Demande à la poussière

Kenan Görgün,

Je suis israélien et j’ignore pourquoi et comment.

Hier encore je ne l’étais pas. Sans me rappeler toutefois ce qu’alors j’étais.

J’ai sur le corps un uniforme à l’épaulière ornée d’un symbole et dans les mains une arme ~ M-16, la mitraillette officielle de l’armée israélienne (ceci je le puise dans une connaissance technique qui me paraît innée) ~ identique à celles brandies par un groupe d’individus se déployant à quelques mètres devant moi. Je ne vois que les à-plats noirs de leurs silhouettes se découper sur le fond rougeoyant d’un immeuble incendié vers lequel nous semblons nous diriger d’un pas alerte.

Au-dessus de nos têtes battent les pales d’un hélicoptère.

Je lève les yeux, à temps pour voir l’engin massif en ascension disparaître derrière une nappe de fumées sombres. Des câbles d’acier sinuent sous lui comme des queues de cerfs-volants puis se faufilent à leur tour dans la brume.

J’examine mon ceinturon et y repère un crochet.

Je viens manifestement d’être dépêché au sol.

Comment se fait-il que je ne garde plus le souvenir de cet épisode alors qu’il vient à l’évidence de se produire ? J’ai l’intuition qu’il serait fatal d’y chercher une réponse maintenant : chaque inspiration (que je dois happer littéralement dans l’air chargé de soufre) obstrue ma gorge d’une poussière corrosive. Mes pieds, chaussés de bottes, écrasent à chaque foulée les gravats qui tapissent un territoire sinistré à perte de vue. Le vent, quand il se lève, emplit mes yeux de sable et mes oreilles de cris ; j’en déduis que notre périmètre est hanté, infesté, de gens qui souffrent. Et à cette découverte je souffre moi-même d’une douleur dont j’ignore le nom ~ humanité ?

En clair, je suis partie prenante d’une guerre, et qu’importe la voie occulte qui m’y a mené, voie dont je ne sais rien, mon salut immédiat réside dans la dextérité de mes gestes et dans mon aptitude à ne pas réfléchir pour agir.

 

Les abords de l’immeuble incitent mon unité à la prudence. Pour un pas en avant, mes compagnons n’hésitent pas à en faire deux à reculons.

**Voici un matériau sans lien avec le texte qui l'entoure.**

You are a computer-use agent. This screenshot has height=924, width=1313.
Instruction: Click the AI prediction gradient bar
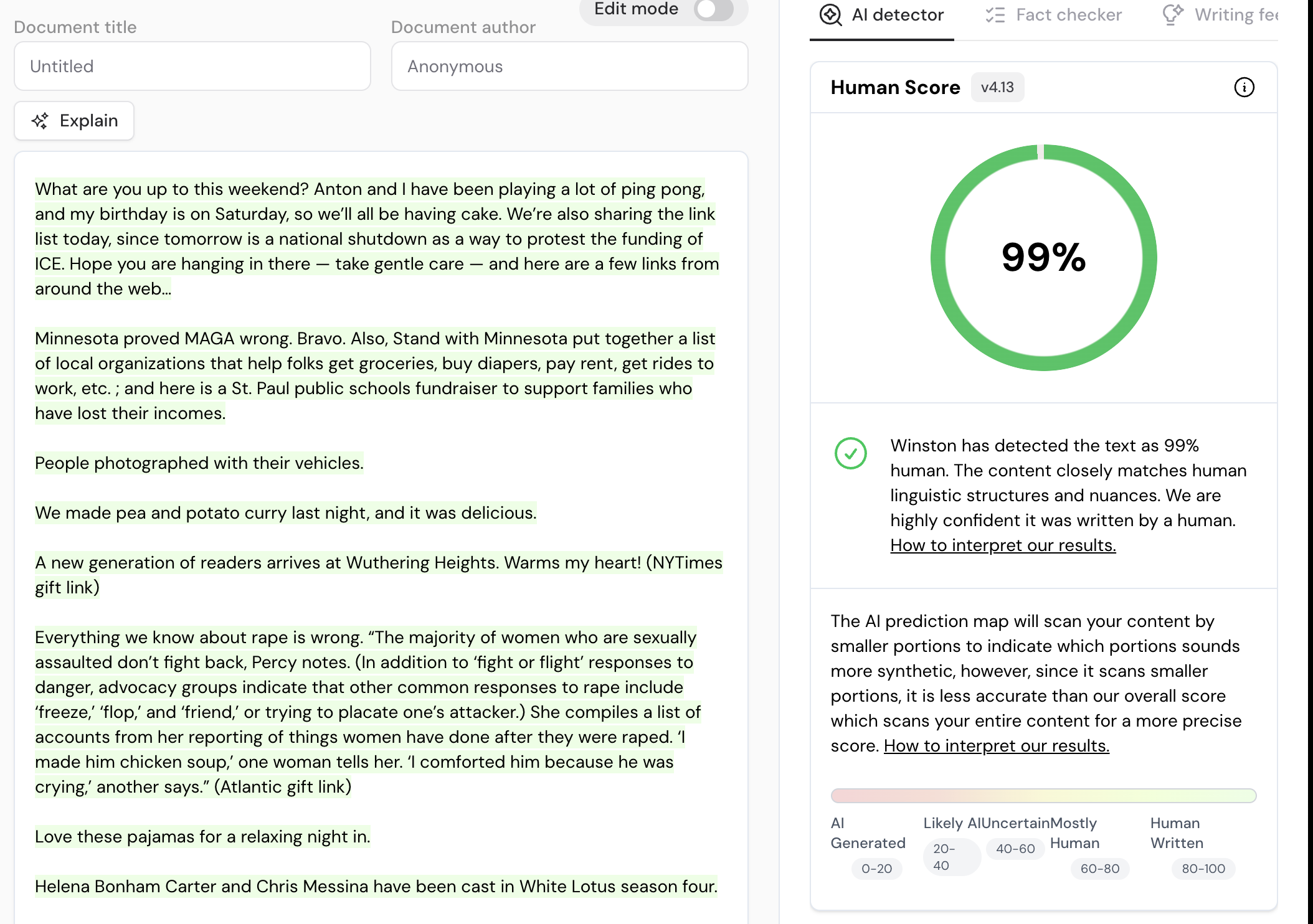(x=1043, y=796)
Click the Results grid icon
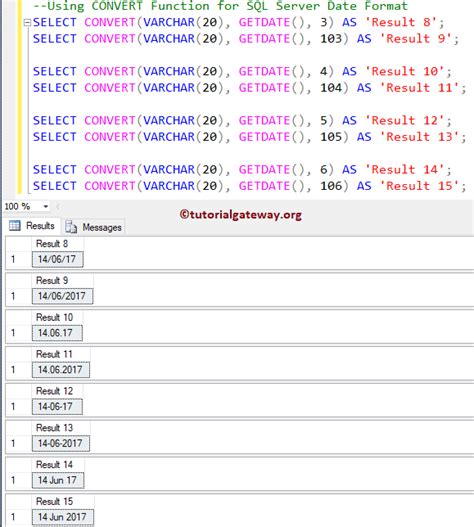The image size is (474, 527). click(14, 226)
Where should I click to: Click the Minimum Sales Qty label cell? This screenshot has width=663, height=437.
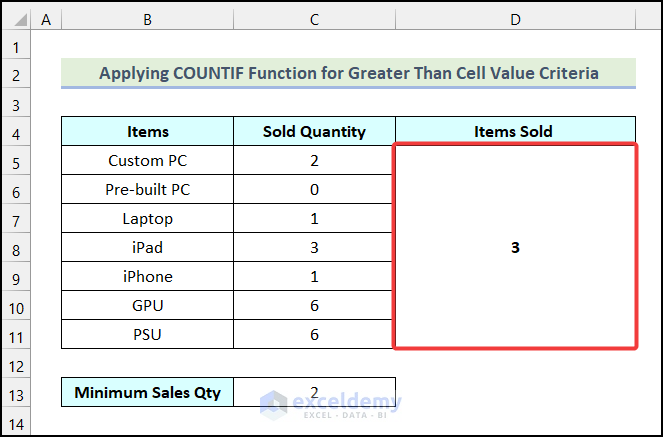(x=148, y=392)
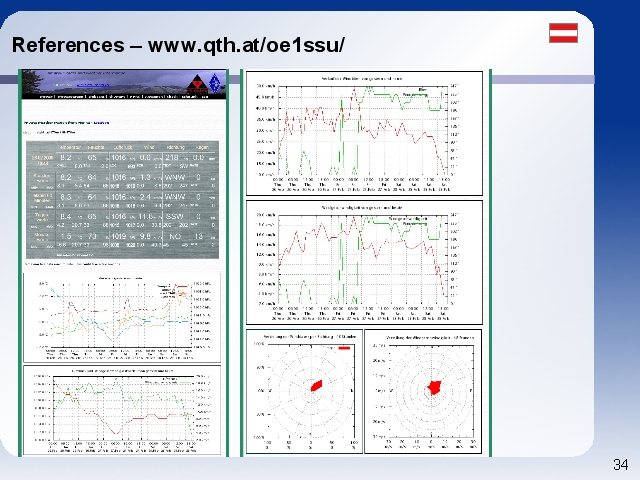This screenshot has height=480, width=640.
Task: Click the red blob in left polar chart
Action: click(x=317, y=385)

Par mimétisme (je n’ai aucun motif personnel pour favoriser telle ou telle action), j’adopte leur attitude. Les explosions résiduelles projettent autour de nous des éclats de verre, des pans de briques et un pandémonium d’objets que j’ai du mal à replacer dans ce tableau atroce tant ils paraissent inoffensifs, d’usage courant. Je commence à me demander de quelle nature est ce bâtiment, quelle menace ont pu représenter ses avoirs si ordinaires (chaises fracassées, papiers et documents roussis, stylos baveux, tasses ébréchées, pots de yaourt crevés, lunettes démantibulées, carcasse d’horloge réglée sur le fuseau horaire d’une planète inconnue) ; enfin, qui est à l’origine de cette hécatombe et qui, de ces cris ?

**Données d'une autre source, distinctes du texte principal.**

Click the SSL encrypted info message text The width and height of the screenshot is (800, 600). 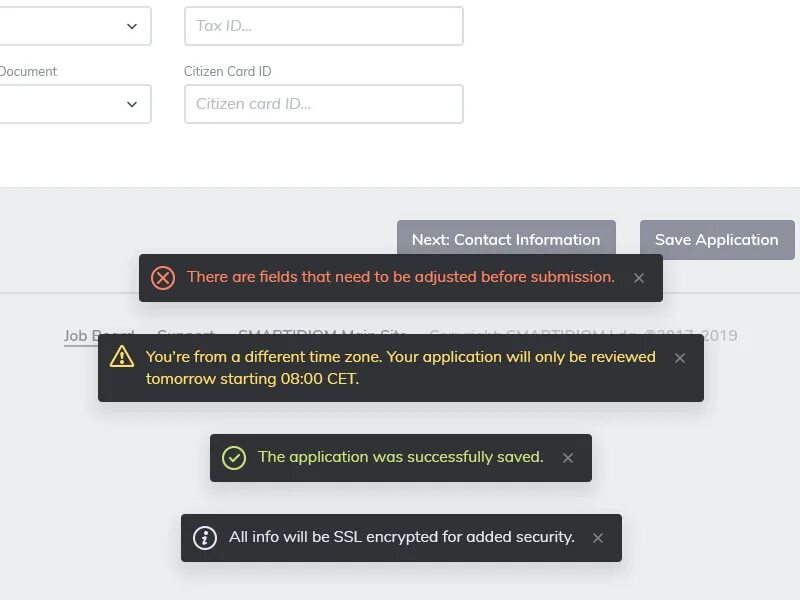(x=401, y=537)
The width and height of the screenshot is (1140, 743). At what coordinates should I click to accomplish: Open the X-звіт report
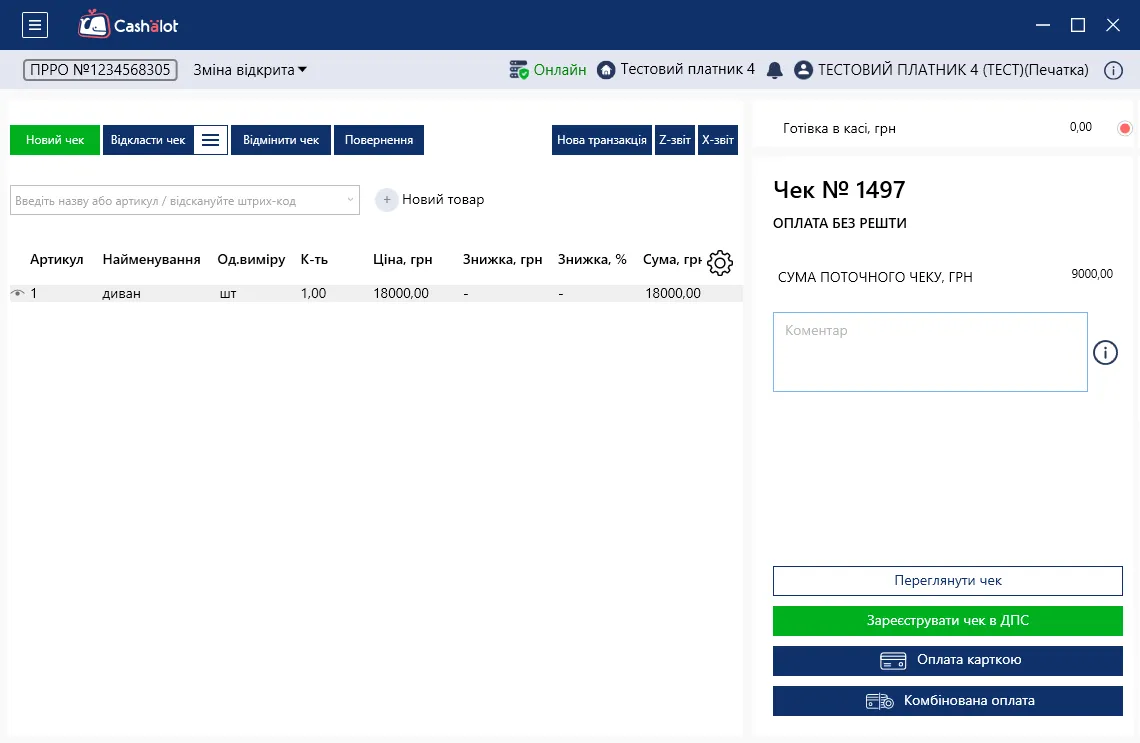[718, 140]
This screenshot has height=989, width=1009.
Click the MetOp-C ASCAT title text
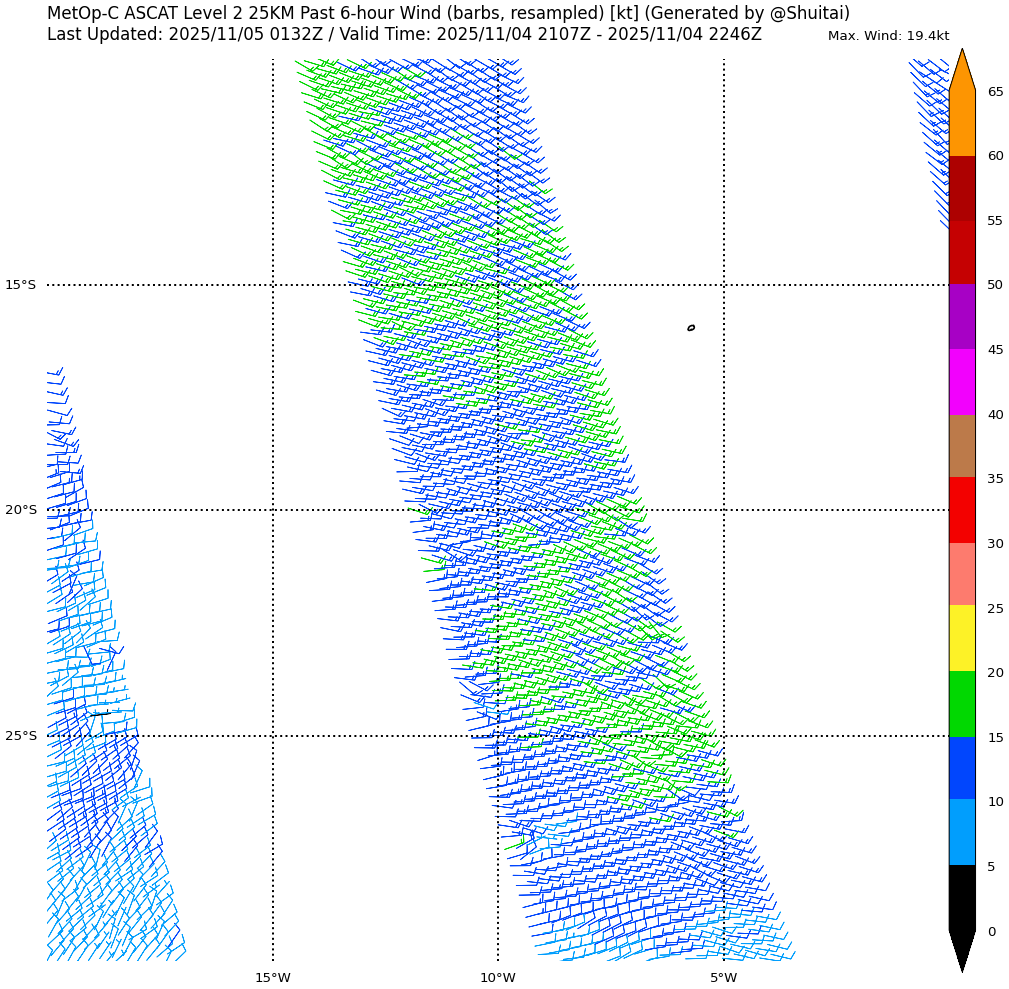pos(448,14)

J’en suis à prier que l’avenir imminent nous apporte ses réponses (du moins me les apporte à moi puisque les autres ont l’air de savoir ce qu’ils font), quand un membre de notre unité, au maintien plus autoritaire et placé en tête de peloton, forme de ses doigts, toujours en nous tournant le dos, une série de signes décousus, comme si sa paume le démangeait à un endroit que ses ongles auraient du mal à atteindre. Or je comprends, spontanément : par les vertus d’un code à la simplicité primaire, nous recevons l’ordre de pénétrer au péril de notre vie dans cet enfer, afin d’y récupérer tel personnage et tels instruments (et rien qu’eux), puis d’éradiquer sans distinction tout ce qui aurait survécu au festin des flammes. Je regarde les trous béants de l’immeuble vomir celles-ci à des hauteurs déraisonnables et me dis pour la première fois que tout ceci est un cauchemar : qui sommes-nous censés être, à la fin, pour nous engouffrer dans cette fournaise vers une mort plus que probable ?

Israélien, soit, mais qu’est-ce que cela présuppose ?!

*

Je suis palestinien et je ne sais ni pourquoi ni comment ni depuis quand.

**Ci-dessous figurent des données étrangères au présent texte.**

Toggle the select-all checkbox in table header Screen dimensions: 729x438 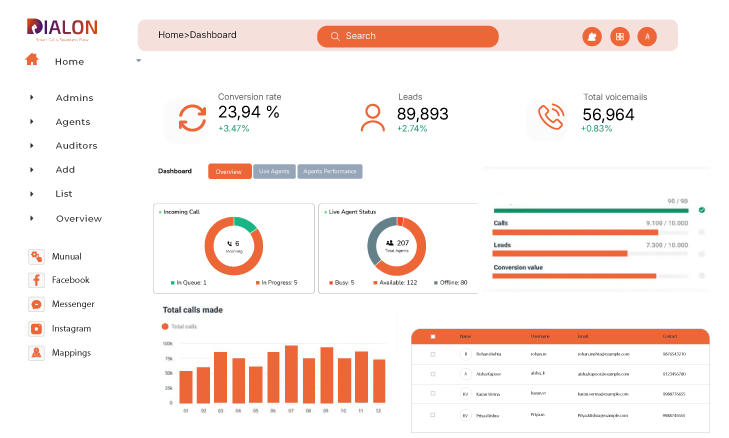click(x=432, y=336)
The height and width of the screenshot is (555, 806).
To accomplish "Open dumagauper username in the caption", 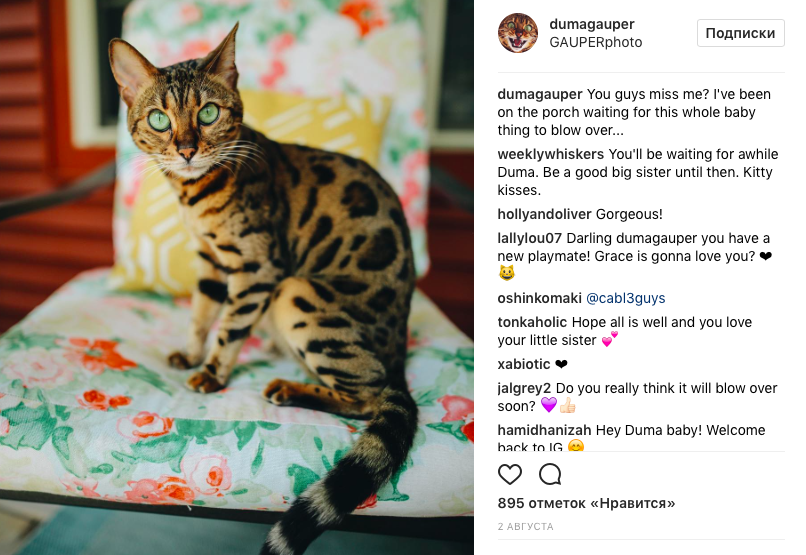I will point(540,95).
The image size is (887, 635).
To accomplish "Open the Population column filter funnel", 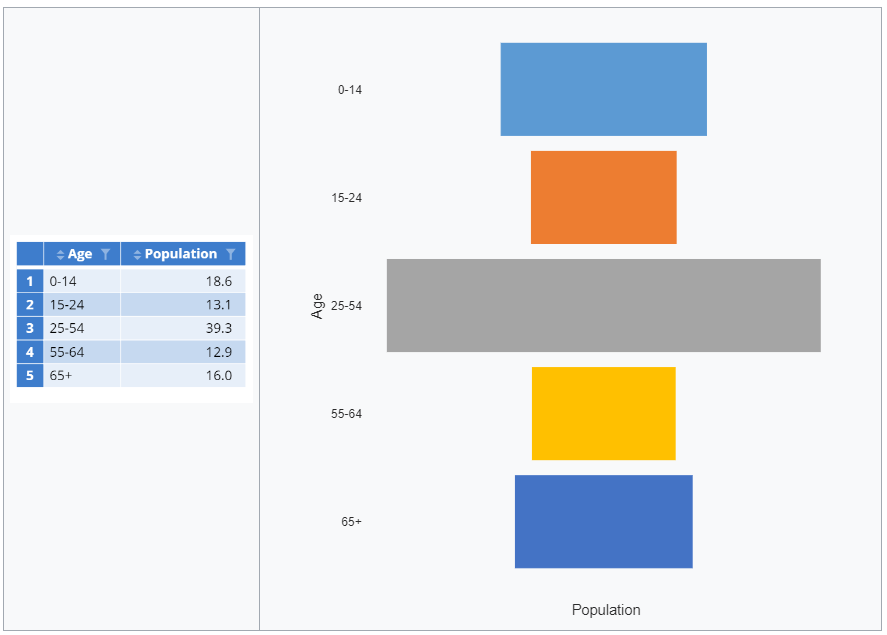I will 232,253.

Depuis ma naissance ou seulement depuis qu’à l’instant je l’ai énoncé ?

Objectivement, je peux dire que je suis dans une pièce à l’éclairage blême, au plâtre écaillé. Il y a une porte de taille modeste, et sur le coude du mur perpendiculaire, un évier surmonté d’un miroir. Un lit occupe un autre coin de cette pièce grande comme un mouchoir de poche. Ses draps sommaires sont défaits et, au contact de ma main, d’une tiédeur qui indique une occupation très récente. Je promène encore ma paume. Plus que la chaleur, ma peau perçoit une humidité de température corporelle. Celui ou celle qui a dormi dans ces draps n’a pas goûté au sommeil du juste ; en effet, seul un cauchemar insoutenable peut enjoindre l’organisme à sécréter un tel bouclier de sueur. Je glisse mes doigts sous mon aisselle : trempé. Trempé le front. Trempé le torse. Et dans mon estomac, un tressaillement, minime mais incontrôlable.

Pourtant, quelle qu’ait été la cause de mon effroi, elle a disparue à présent ; et si je suis la proie de quelque chose, c’est de la plus profonde perplexité.

(Pour tout dire, je me sens d’une neutralité virginale. Paralysante.)

Dans le reflet du miroir moucheté de rouille, mes cheveux, coupés court, sont clairs et désordonnés. Mes yeux d’un vert pailleté de gris accentuent la blancheur polaire de ma peau glabre. Ma jeunesse me surprend, je dois l’avouer, en disharmonie radicale avec mes membres tétanisés par les courbatures. Entre mon apparence juvénile et ma vieillesse intérieure, fixer mon identité devient d’autant plus improbable. Au moins j’existe, à ma vue dans la glace comme au toucher de mes doigts, et cela, je crois, est essentiel. Aussi, quand on frappe à la porte et qu’une voix me demande si je suis prêt, je ne vois aucune raison de répondre par la négative : toute activité sera une diversion bienvenue dans cette neutralité dont je ne sais que faire.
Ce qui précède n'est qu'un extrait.